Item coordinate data
----

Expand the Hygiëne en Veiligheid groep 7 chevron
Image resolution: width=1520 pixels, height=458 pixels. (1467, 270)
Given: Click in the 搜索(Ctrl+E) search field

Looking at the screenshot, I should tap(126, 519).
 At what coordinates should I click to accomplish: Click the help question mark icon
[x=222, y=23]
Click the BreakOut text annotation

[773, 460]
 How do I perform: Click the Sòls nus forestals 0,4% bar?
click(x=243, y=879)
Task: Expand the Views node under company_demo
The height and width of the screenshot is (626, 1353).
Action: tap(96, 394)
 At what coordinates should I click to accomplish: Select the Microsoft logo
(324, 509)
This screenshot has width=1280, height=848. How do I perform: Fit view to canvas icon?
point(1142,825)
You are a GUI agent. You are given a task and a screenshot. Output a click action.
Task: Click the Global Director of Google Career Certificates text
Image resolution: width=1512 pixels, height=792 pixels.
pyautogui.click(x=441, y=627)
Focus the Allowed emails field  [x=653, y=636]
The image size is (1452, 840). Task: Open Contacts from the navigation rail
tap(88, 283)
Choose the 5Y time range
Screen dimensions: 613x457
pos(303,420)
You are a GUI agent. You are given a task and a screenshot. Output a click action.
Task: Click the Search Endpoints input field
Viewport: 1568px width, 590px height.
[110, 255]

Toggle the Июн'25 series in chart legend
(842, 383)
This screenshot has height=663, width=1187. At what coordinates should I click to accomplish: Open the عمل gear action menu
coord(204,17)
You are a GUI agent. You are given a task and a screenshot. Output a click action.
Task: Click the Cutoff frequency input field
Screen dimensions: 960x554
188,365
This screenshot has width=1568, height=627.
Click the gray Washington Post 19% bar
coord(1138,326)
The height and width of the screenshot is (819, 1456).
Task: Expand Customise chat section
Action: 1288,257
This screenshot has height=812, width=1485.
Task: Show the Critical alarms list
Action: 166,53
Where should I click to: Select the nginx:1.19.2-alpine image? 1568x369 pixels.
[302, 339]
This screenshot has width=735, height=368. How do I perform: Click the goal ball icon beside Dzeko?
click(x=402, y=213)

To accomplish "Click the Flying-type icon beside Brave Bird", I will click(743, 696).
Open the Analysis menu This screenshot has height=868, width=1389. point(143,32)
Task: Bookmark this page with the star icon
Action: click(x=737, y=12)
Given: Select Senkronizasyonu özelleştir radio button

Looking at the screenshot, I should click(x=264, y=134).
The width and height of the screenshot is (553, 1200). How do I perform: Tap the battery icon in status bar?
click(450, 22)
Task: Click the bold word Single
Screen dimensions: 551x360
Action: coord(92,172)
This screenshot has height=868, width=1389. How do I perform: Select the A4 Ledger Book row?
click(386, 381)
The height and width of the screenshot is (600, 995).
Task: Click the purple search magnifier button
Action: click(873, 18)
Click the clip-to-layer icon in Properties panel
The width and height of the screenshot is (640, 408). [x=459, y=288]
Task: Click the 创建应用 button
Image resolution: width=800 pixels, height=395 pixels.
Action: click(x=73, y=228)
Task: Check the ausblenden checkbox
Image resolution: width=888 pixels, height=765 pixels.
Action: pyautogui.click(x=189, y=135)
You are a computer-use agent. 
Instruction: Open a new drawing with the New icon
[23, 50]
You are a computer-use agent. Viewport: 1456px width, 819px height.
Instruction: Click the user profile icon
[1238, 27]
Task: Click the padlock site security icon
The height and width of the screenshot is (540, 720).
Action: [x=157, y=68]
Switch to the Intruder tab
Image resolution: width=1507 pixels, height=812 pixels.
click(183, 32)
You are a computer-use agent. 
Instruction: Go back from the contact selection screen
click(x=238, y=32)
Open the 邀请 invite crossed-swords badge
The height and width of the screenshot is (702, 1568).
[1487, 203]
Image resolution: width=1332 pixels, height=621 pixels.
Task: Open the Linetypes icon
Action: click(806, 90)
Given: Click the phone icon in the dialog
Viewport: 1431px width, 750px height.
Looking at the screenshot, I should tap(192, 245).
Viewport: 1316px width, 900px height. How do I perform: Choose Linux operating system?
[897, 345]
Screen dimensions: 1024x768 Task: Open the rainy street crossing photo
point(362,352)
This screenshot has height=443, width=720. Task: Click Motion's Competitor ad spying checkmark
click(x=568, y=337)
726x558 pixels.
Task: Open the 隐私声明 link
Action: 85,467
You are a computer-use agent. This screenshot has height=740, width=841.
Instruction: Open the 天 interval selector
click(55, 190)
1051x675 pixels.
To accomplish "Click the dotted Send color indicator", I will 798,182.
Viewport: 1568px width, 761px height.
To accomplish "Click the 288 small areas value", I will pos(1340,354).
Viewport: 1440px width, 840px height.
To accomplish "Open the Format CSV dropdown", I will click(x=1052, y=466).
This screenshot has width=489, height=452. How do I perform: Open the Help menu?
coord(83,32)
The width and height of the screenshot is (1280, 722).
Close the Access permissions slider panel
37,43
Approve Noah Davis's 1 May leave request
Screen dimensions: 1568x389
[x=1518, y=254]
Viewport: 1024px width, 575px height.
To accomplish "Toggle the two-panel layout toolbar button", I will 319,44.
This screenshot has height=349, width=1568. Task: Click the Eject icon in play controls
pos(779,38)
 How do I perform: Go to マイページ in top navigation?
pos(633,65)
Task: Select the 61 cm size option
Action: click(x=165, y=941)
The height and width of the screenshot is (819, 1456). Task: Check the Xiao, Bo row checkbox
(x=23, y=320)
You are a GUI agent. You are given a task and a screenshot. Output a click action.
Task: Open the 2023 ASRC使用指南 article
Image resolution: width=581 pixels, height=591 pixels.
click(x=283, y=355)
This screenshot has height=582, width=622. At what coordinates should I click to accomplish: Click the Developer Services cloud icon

----

◆ DIRECTIONS:
Revise the records above by changing every "GUI agent" to "screen assistant", and leave everything else unchanged.

◆ PROBLEM SOLUTION:
Expand the Hygiëne en Veiligheid groep 7 chevron
Image resolution: width=1520 pixels, height=458 pixels. (1467, 270)
Given: Click in the 搜索(Ctrl+E) search field

Looking at the screenshot, I should tap(126, 519).
 At what coordinates should I click to accomplish: Click the help question mark icon
[x=222, y=23]
Click the BreakOut text annotation

[773, 460]
 How do I perform: Click the Sòls nus forestals 0,4% bar?
click(x=243, y=879)
Task: Expand the Views node under company_demo
The height and width of the screenshot is (626, 1353).
Action: tap(96, 394)
 At what coordinates should I click to accomplish: Select the Microsoft logo
(324, 509)
This screenshot has width=1280, height=848. How do I perform: Fit view to canvas icon?
point(1142,825)
You are a screen assistant. You are given a task and a screenshot. Output a click action.
Task: Click the Global Director of Google Career Certificates text
Image resolution: width=1512 pixels, height=792 pixels.
pyautogui.click(x=441, y=627)
Focus the Allowed emails field  [x=653, y=636]
The image size is (1452, 840). Task: Open Contacts from the navigation rail
tap(88, 283)
Choose the 5Y time range
Screen dimensions: 613x457
pos(303,420)
You are a screen assistant. You are given a task and a screenshot. Output a click action.
Task: Click the Search Endpoints input field
Viewport: 1568px width, 590px height.
[110, 255]

Toggle the Июн'25 series in chart legend
(842, 383)
This screenshot has height=663, width=1187. At what coordinates should I click to accomplish: Open the عمل gear action menu
coord(204,17)
You are a screen assistant. You are given a task and a screenshot. Output a click action.
Task: Click the Cutoff frequency input field
Screen dimensions: 960x554
188,365
This screenshot has width=1568, height=627.
Click the gray Washington Post 19% bar
coord(1138,326)
The height and width of the screenshot is (819, 1456).
Task: Expand Customise chat section
Action: 1288,257
This screenshot has height=812, width=1485.
Task: Show the Critical alarms list
Action: 166,53
Where should I click to: Select the nginx:1.19.2-alpine image? 1568x369 pixels.
[302, 339]
This screenshot has width=735, height=368. How do I perform: Click the goal ball icon beside Dzeko?
click(x=402, y=213)

To accomplish "Click the Flying-type icon beside Brave Bird", I will click(743, 696).
Open the Analysis menu This screenshot has height=868, width=1389. point(143,32)
Task: Bookmark this page with the star icon
Action: click(x=737, y=12)
Given: Select Senkronizasyonu özelleştir radio button

Looking at the screenshot, I should click(x=264, y=134).
The width and height of the screenshot is (553, 1200). How do I perform: Tap the battery icon in status bar?
click(450, 22)
Task: Click the bold word Single
Screen dimensions: 551x360
Action: coord(92,172)
This screenshot has height=868, width=1389. How do I perform: Select the A4 Ledger Book row?
click(386, 381)
The height and width of the screenshot is (600, 995).
Task: Click the purple search magnifier button
Action: click(873, 18)
Click the clip-to-layer icon in Properties panel
The width and height of the screenshot is (640, 408). [x=459, y=288]
Task: Click the 创建应用 button
Image resolution: width=800 pixels, height=395 pixels.
Action: click(x=73, y=228)
Task: Check the ausblenden checkbox
Image resolution: width=888 pixels, height=765 pixels.
Action: pyautogui.click(x=189, y=135)
You are a computer-use agent. 
Instruction: Open a new drawing with the New icon
[23, 50]
You are a computer-use agent. Viewport: 1456px width, 819px height.
Instruction: Click the user profile icon
[1238, 27]
Task: Click the padlock site security icon
The height and width of the screenshot is (540, 720).
Action: [x=157, y=68]
Switch to the Intruder tab
Image resolution: width=1507 pixels, height=812 pixels.
click(183, 32)
You are a computer-use agent. 
Instruction: Go back from the contact selection screen
click(x=238, y=32)
Open the 邀请 invite crossed-swords badge
The height and width of the screenshot is (702, 1568).
[1487, 203]
Image resolution: width=1332 pixels, height=621 pixels.
Task: Open the Linetypes icon
Action: click(806, 90)
Given: Click the phone icon in the dialog
Viewport: 1431px width, 750px height.
Looking at the screenshot, I should tap(192, 245).
Viewport: 1316px width, 900px height. How do I perform: Choose Linux operating system?
[897, 345]
Screen dimensions: 1024x768 Task: Open the rainy street crossing photo
point(362,352)
This screenshot has height=443, width=720. Task: Click Motion's Competitor ad spying checkmark
click(x=568, y=337)
726x558 pixels.
Task: Open the 隐私声明 link
Action: 85,467
You are a computer-use agent. This screenshot has height=740, width=841.
Instruction: Open the 天 interval selector
click(55, 190)
1051x675 pixels.
To accomplish "Click the dotted Send color indicator", I will 798,182.
Viewport: 1568px width, 761px height.
To accomplish "Click the 288 small areas value", I will pos(1340,354).
Viewport: 1440px width, 840px height.
To accomplish "Open the Format CSV dropdown", I will click(x=1052, y=466).
This screenshot has width=489, height=452. How do I perform: Open the Help menu?
coord(83,32)
The width and height of the screenshot is (1280, 722).
Close the Access permissions slider panel
37,43
Approve Noah Davis's 1 May leave request
Screen dimensions: 1568x389
[x=1518, y=254]
Viewport: 1024px width, 575px height.
To accomplish "Toggle the two-panel layout toolbar button", I will 319,44.
This screenshot has height=349, width=1568. Task: Click the Eject icon in play controls
pos(779,38)
 How do I perform: Go to マイページ in top navigation?
pos(633,65)
Task: Select the 61 cm size option
Action: click(x=165, y=941)
The height and width of the screenshot is (819, 1456). Task: Check the Xiao, Bo row checkbox
(x=23, y=320)
You are a screen assistant. You are given a task and a screenshot. Output a click action.
Task: Open the 2023 ASRC使用指南 article
Image resolution: width=581 pixels, height=591 pixels.
click(x=283, y=355)
This screenshot has height=582, width=622. At what coordinates should I click to accomplish: Click the Developer Services cloud icon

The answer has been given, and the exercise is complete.